The AAP is also looking for a Sikh face as its chief ministerial pick in Punjab, where a power tussle in the Congress is out in the open. It is in talks with some disgruntled Congress leaders for this.

“In these states, Congress leaders have the experience that can be helpful for a new party like ours. We want to enter those states where the Congress is in a straight fight with the BJP. Given the state of the Congress, which doesn’t seem to be in a mood to fight back, entering an arena without multiple parties is more attractive to us,” an AAP leader said on condition of anonymity, suggesting that his party is looking to grab chunks of the Congress vote.

The Congress downplayed the AAP and the TMC’s overtures. “We wish those who leave all the best, but some of us stick around in bad times,” Congress chief spokesperson Randeep Singh Surjewala said.

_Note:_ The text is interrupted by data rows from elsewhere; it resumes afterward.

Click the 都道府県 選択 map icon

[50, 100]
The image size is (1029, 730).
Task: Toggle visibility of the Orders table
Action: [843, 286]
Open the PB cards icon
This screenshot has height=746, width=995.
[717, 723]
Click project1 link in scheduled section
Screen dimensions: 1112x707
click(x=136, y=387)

A few days ago, while speaking to the party’s social media team, Rahul Gandhi had made a similar pitch: “Let those who want to go, go. We don’t need them. We will fight back with those who are with us.”

Nonetheless, the Congress appears on a shaky ground when it comes to defections. It lost the most number of election candidates among Indian political parties in polls between 2014 and 2021, according to an analysis of affidavits analysed by the National Election Watch and the Association for Democratic Reforms (ADR).

While 222 election candidates left the Congress, 177 MPs and MLAs parted ways over the past seven years. In other words, a total of 399 lawmakers and election candidates deserted the party. During this period, 115 candidates and 61 MPs and MLAs joined the Congress from other parties.

In comparison, 111 election candidates and 33 MPs and MLAs left the BJP during polls since 2014. But, unlike the Congress, the BJP gained more than what it lost. A total of 253 candidates and 173 MPs and MLAs joined the BJP in this period.

With the TMC and the AAP taking an aggressive posture, these numbers could worsen for the Congress, whose firefighters will definitely have their task cut out. The biggest challenge for the Congress would be to keep its flock together in the buildup to the 2024 elections.